-- Begin --

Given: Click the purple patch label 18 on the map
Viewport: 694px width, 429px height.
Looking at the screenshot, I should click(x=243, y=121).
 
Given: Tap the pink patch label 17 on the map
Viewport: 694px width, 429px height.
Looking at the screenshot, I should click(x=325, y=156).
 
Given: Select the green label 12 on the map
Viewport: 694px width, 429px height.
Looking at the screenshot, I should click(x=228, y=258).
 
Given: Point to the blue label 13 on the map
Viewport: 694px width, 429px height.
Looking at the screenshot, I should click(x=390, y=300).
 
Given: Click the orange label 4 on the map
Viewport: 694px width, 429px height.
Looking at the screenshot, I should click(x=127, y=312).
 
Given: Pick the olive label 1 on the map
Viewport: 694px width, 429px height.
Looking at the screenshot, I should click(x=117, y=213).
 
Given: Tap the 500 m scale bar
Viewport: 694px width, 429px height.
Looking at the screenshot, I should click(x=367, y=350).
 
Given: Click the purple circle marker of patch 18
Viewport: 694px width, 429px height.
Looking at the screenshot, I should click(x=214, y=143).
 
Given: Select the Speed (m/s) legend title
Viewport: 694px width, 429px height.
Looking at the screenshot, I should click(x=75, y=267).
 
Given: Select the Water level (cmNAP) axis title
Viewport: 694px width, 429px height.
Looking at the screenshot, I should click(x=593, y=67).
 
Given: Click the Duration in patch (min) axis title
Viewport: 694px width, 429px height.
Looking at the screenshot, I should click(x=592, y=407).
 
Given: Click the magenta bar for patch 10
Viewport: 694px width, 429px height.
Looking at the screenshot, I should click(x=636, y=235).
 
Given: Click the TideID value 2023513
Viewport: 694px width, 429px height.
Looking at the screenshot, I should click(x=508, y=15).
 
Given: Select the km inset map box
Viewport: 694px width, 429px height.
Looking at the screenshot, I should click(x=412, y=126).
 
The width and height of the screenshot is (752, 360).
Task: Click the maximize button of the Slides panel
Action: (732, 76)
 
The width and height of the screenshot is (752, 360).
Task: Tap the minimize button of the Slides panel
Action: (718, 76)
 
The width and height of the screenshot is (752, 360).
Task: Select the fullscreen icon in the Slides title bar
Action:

-- End --

Copy out every line above word for word.

Given: Click the purple patch label 18 on the map
Viewport: 694px width, 429px height.
Looking at the screenshot, I should click(x=243, y=121).
 
Given: Tap the pink patch label 17 on the map
Viewport: 694px width, 429px height.
Looking at the screenshot, I should click(x=325, y=156).
 
Given: Select the green label 12 on the map
Viewport: 694px width, 429px height.
Looking at the screenshot, I should click(x=228, y=258).
 
Given: Point to the blue label 13 on the map
Viewport: 694px width, 429px height.
Looking at the screenshot, I should click(x=390, y=300).
 
Given: Click the orange label 4 on the map
Viewport: 694px width, 429px height.
Looking at the screenshot, I should click(x=127, y=312).
 
Given: Pick the olive label 1 on the map
Viewport: 694px width, 429px height.
Looking at the screenshot, I should click(x=117, y=213).
 
Given: Tap the 500 m scale bar
Viewport: 694px width, 429px height.
Looking at the screenshot, I should click(x=367, y=350).
 
Given: Click the purple circle marker of patch 18
Viewport: 694px width, 429px height.
Looking at the screenshot, I should click(x=214, y=143).
 
Given: Select the Speed (m/s) legend title
Viewport: 694px width, 429px height.
Looking at the screenshot, I should click(x=75, y=267).
 
Given: Select the Water level (cmNAP) axis title
Viewport: 694px width, 429px height.
Looking at the screenshot, I should click(x=593, y=67).
 
Given: Click the Duration in patch (min) axis title
Viewport: 694px width, 429px height.
Looking at the screenshot, I should click(x=592, y=407).
 
Given: Click the magenta bar for patch 10
Viewport: 694px width, 429px height.
Looking at the screenshot, I should click(x=636, y=235).
 
Given: Click the TideID value 2023513
Viewport: 694px width, 429px height.
Looking at the screenshot, I should click(x=508, y=15).
 
Given: Select the km inset map box
Viewport: 694px width, 429px height.
Looking at the screenshot, I should click(x=412, y=126).
 
The width and height of the screenshot is (752, 360).
Task: Click the maximize button of the Slides panel
Action: (732, 76)
 
The width and height of the screenshot is (752, 360).
Task: Tap the minimize button of the Slides panel
Action: (718, 76)
 
The width and height of the screenshot is (752, 360).
Task: Select the fullscreen icon in the Slides title bar
Action:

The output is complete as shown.